▸ **Information supplied**
• • • • •

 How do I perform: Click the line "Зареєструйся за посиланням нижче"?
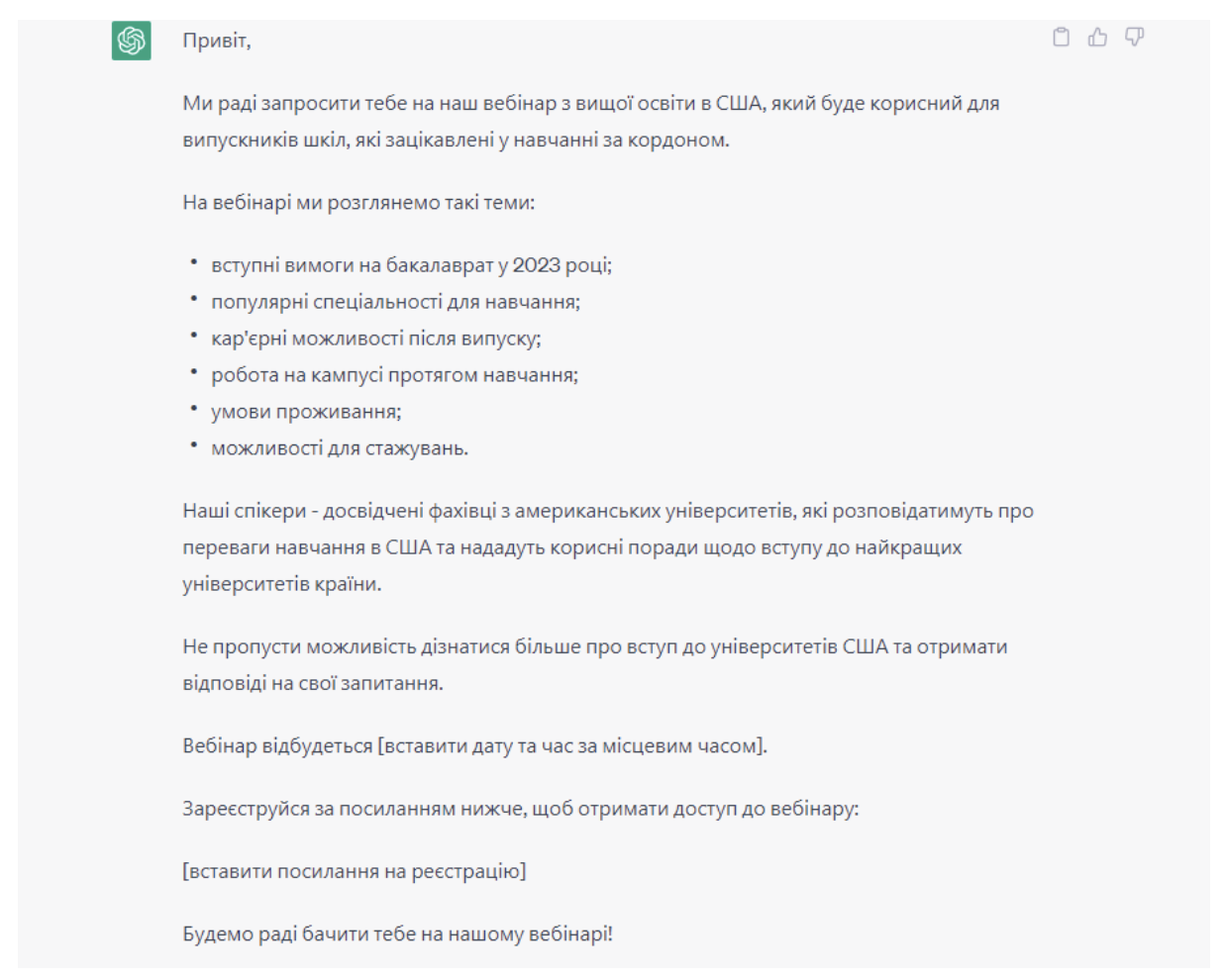(520, 809)
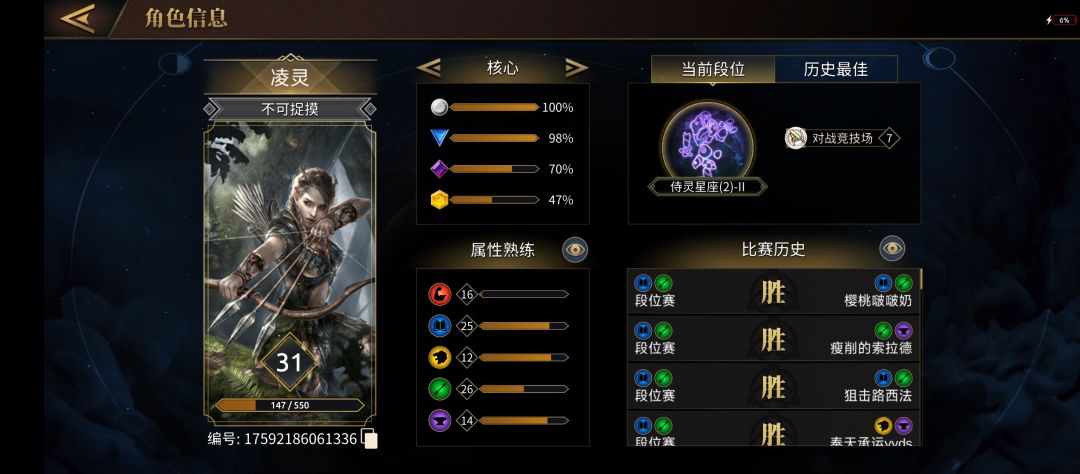Open match against 狙击路西法
Screen dimensions: 1080x474
(x=773, y=387)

• • • • •

▸ **Exercise brief**
Your copy of the entries above must be exact and must not include pictures.

▸ **Answer below**
 How do I perform: Click the line "Зареєструйся за посиланням нижче"?
(520, 809)
Open match against 狙击路西法
Screen dimensions: 1080x474
(x=773, y=387)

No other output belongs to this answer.